(Oxford English Dictionary)
walk-up, a. and n.
1. Of an apartment, etc.: that has to be reached by stairs rather than by a lift. Also applied to a building consisting of such apartments. U.S.
1919 MENCKEN Amr. Lang. iv. 110 The term flat 'is usually in the United States restricted to apartments in houses having no elevator or hall service'. In New York such apartments are commonly called walk-up apartments.
1927 E. GLYN It iv. 40 Mary had a tiny two~room apartment in a walk-up building in Brooklyn.
1942 N.Y. Times 13 Feb. (late City ed.) 13/4 Six five-story walk-up apartment houses.
1946 MEZZROW & WOLFE Really Blues (1957) xiii. 235 Some crummy walk-up tenement flat.

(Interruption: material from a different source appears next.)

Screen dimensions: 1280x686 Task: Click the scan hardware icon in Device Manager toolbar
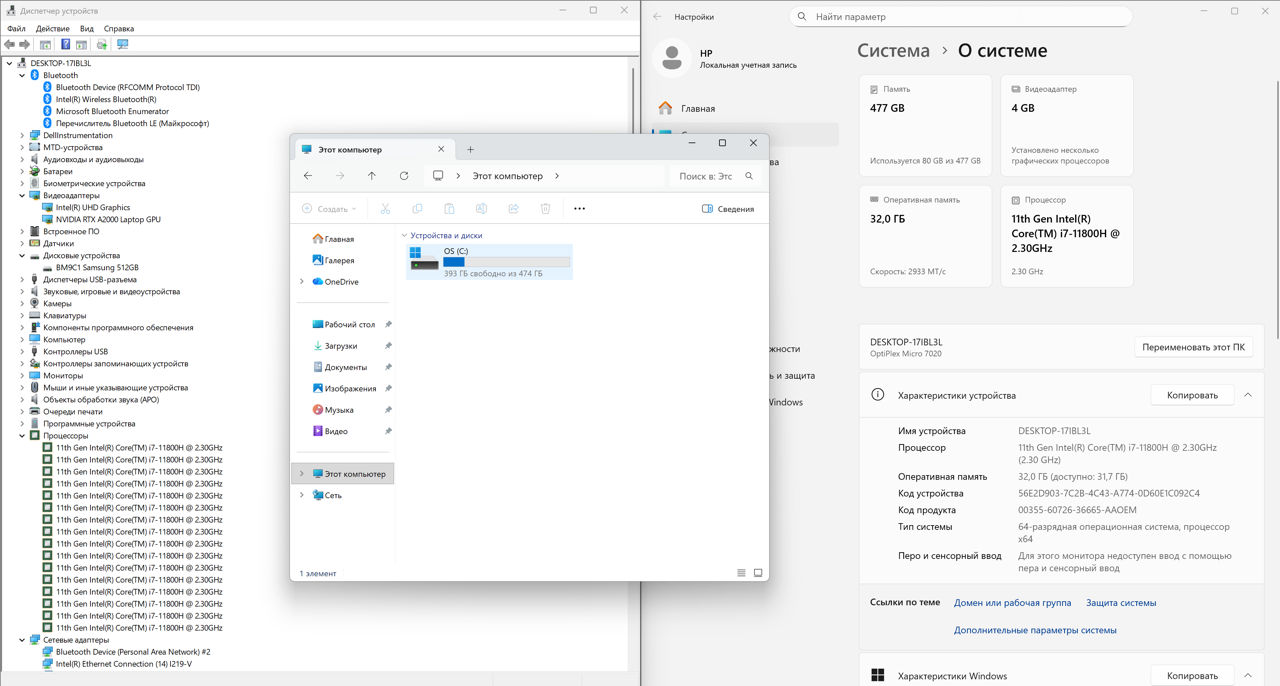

1979 H. KISSINGER White House Years xxi. 906 Huang Hua and I met around six o'clock in the CIA's walk-up apartment in the East Seventies.
1984 Business Rev. Weekly (Austral.) 4-10 Feb. 42/3 The Myer development is a three-storey walk-up affair that has appealed to a lower age group than usual for Gold Coast units.

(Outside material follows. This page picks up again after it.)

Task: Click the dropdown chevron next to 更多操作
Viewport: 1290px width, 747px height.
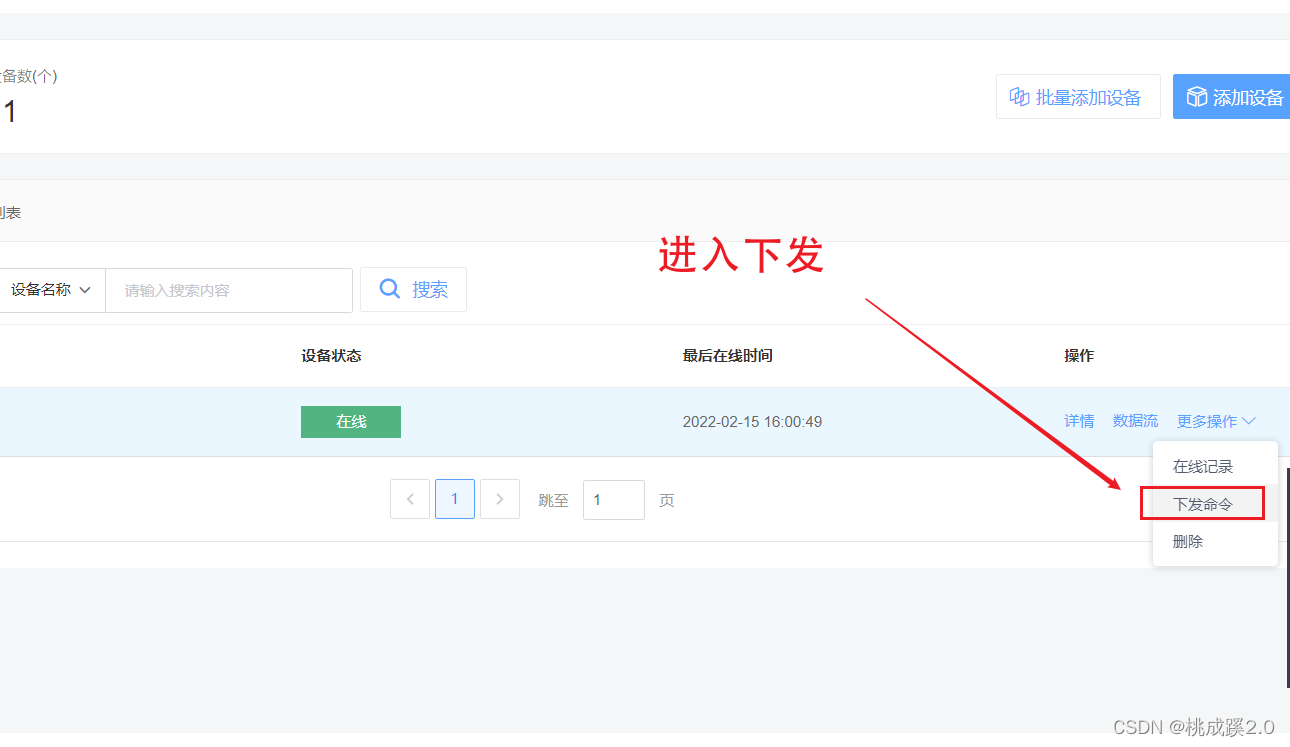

2. That may be approached on the street, without having to go into a building.
1963 C. J. MCCALL in A. Dundes Mother Wit (1973) 421 The colorful window-signs of innumerable 'readers'..cry out from their store-front or walk-up locations.

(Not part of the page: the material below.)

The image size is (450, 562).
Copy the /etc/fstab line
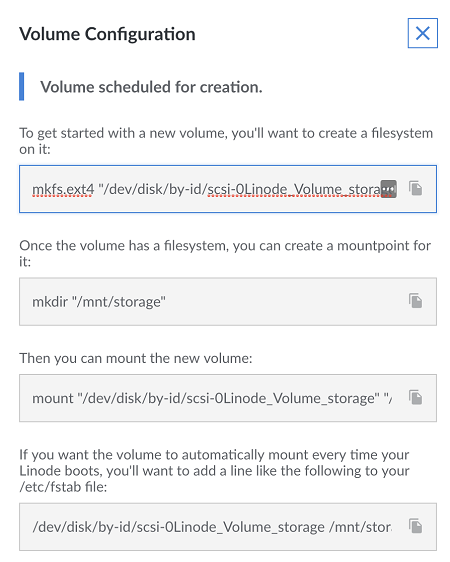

1972 Sunday Sun (Brisbane) 8 Oct. 16/1 The same bandit had approached Miss Avery at her outside walkup window post on Tuesday and demanded $3000.
1. A walk-up apartment or apartment block. U.S.
1925 Scribner's Mag. Oct. 6/2 Vacation heaves into sight over the horizon..the swirling dust turned into clean sand; the only walk-up a dune; and the total night life two movie theatres.
1942 R. CHANDLER High Window xxv. 149 The kind of dentists who have shabby offices on second-floor walk-ups over stores.
1954 F. P. KEYES Royal Box xiii. 165 The friends he had all lived in the identical kind of six-flat walk-up.
1966 R. STOUT Death of Doxy (1967) i. 6 The person to ask lived on the second floor of a walkup on 52nd Street.
1976 National Observer (U.S.) 4 Sept. 1/2 The blue-jeaned couples climbing the stairs to their walk-ups together are most usually the children of affluence.
1980 J. KRANTZ Princess Daisy xxv. 438 Daisy herself lived in a low-rent SoHo walk-up and held down a full-time job.
16 December 1906, New York (NY) Times, "In the Real Estate Field," pg. 17:
Perhaps the most important fact brought out in this renting was that whatever oversupply of houseings there may be north of 135th Street is very largely in the cheaper "walk-up" flats, whereas tenants have been found readily and at good rates for accommodations of the better sort.